## STATED TASK
Could you reproduce every line of the data below, character for character, with nothing changed or left out?

## RECORD EXCERPTS
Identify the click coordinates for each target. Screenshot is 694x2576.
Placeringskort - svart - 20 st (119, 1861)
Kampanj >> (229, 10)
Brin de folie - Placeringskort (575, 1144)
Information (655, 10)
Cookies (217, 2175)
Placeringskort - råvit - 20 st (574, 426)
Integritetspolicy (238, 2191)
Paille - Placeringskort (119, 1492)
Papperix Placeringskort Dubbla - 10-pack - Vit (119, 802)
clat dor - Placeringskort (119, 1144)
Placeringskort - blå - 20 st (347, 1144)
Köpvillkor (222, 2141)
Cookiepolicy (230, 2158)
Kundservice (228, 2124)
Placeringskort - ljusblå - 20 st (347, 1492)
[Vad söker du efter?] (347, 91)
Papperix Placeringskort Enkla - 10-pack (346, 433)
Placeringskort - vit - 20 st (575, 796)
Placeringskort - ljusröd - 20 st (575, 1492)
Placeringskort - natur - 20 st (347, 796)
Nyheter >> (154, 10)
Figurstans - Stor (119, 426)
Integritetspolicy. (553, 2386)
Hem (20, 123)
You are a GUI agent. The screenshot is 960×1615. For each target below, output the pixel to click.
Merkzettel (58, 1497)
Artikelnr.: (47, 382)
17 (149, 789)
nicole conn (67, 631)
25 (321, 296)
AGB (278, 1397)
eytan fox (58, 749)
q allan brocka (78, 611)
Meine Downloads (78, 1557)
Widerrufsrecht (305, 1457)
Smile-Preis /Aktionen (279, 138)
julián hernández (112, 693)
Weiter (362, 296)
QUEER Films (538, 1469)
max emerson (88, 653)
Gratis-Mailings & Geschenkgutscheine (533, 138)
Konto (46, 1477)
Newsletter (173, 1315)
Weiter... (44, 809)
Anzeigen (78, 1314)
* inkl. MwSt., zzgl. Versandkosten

## ANSWER FOR THE TASK
Identify the click coordinates for each target. Screenshot is 694x2576.
Placeringskort - svart - 20 st (119, 1861)
Kampanj >> (229, 10)
Brin de folie - Placeringskort (575, 1144)
Information (655, 10)
Cookies (217, 2175)
Placeringskort - råvit - 20 st (574, 426)
Integritetspolicy (238, 2191)
Paille - Placeringskort (119, 1492)
Papperix Placeringskort Dubbla - 10-pack - Vit (119, 802)
clat dor - Placeringskort (119, 1144)
Placeringskort - blå - 20 st (347, 1144)
Köpvillkor (222, 2141)
Cookiepolicy (230, 2158)
Kundservice (228, 2124)
Placeringskort - ljusblå - 20 st (347, 1492)
[Vad söker du efter?] (347, 91)
Papperix Placeringskort Enkla - 10-pack (346, 433)
Placeringskort - vit - 20 st (575, 796)
Placeringskort - ljusröd - 20 st (575, 1492)
Placeringskort - natur - 20 st (347, 796)
Nyheter >> (154, 10)
Figurstans - Stor (119, 426)
Integritetspolicy. (553, 2386)
Hem (20, 123)
You are a GUI agent. The screenshot is 960×1615. For each target below, output the pixel to click.
Merkzettel (58, 1497)
Artikelnr.: (47, 382)
17 (149, 789)
nicole conn (67, 631)
25 (321, 296)
AGB (278, 1397)
eytan fox (58, 749)
q allan brocka (78, 611)
Meine Downloads (78, 1557)
Widerrufsrecht (305, 1457)
Smile-Preis /Aktionen (279, 138)
julián hernández (112, 693)
Weiter (362, 296)
QUEER Films (538, 1469)
max emerson (88, 653)
Gratis-Mailings & Geschenkgutscheine (533, 138)
Konto (46, 1477)
Newsletter (173, 1315)
Weiter... (44, 809)
Anzeigen (78, 1314)
* inkl. MwSt., zzgl. Versandkosten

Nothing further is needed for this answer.